在这里插入图片描述
ECCV-2018

caffe 版代码：https://github.com/miaow1988/ShuffleNet_V2_pytorch_caffe/blob/master/shufflenet_v2_x1.0.prototxt
caffe 代码可视化工具：http://ethereon.github.io/netscope/#/editor

文章目录

1 Background and Motivation
2 Advantages / Contributions
3 Innovations
4 Method
- 4.1 Practical Guidelines for Efficient Network Design
- - 4.1.1 G1：Equal channel width minimizes memory access cost (MAC)
  - 4.1.2 G2：Excessive group convolution increases MAC
  - 4.1.3 G3：Network fragmentation reduces degree of parallelism
  - 4.1.4 G4：Element-wise operations are non-negligible
- 4.2 ShuffleNet V2
5 Experiments
- 5.1 Datasets
- 5.2 Speed and Accuracy
6 Conclusion
7 补充

1 Background and Motivation

现在的网络结构设计都是 guided by indirect metric——FPLOs（float-point operations，指的是 the number of multiply-adds），这样会忽视影响 direct metric（speed or latency.）的一些因素，例如 memory access cost and platform characterics（eg: GPU, ARM ）. 从而设计出来的 architectures 可能是 sub-optimal 的。

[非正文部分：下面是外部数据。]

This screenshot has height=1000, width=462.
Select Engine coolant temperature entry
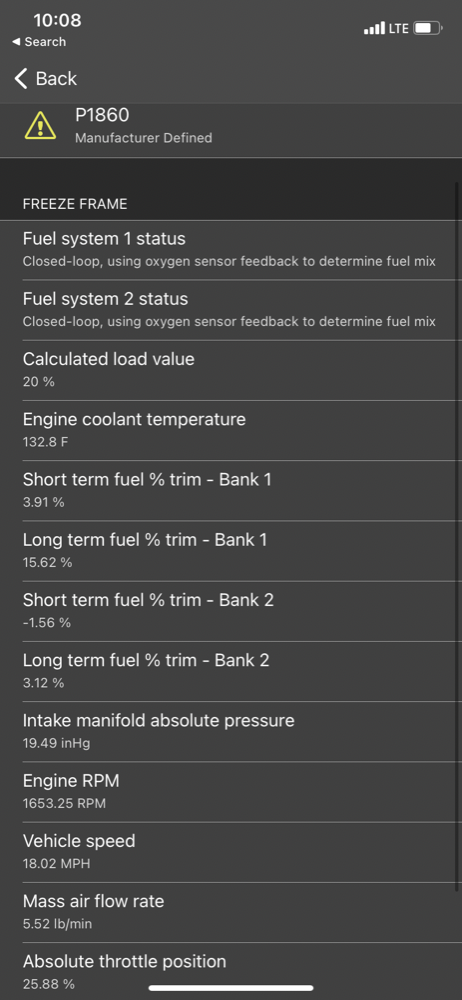(x=231, y=430)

证据：MobileNet v2 is much faster than NasNet-A，但是 FLOPs 相当，下面图能更好的说明，同样的 FLOPs，但是速度不一样（固定横坐标看）
在这里插入图片描述

作者 guided by direct metric（speed or latency）设计了新的 architectures，called ShuffleNet V2

效果如下
在这里插入图片描述

indirect metric 和 direct metric 的差别
1）several important factors that have considerable affection on speed are not taken into account by FLOPs.

memory access cost (MAC)：group convolution 占用很大
degree of parallelism（并行度）：同样的 FLOPs，高并行度会比低并行度快！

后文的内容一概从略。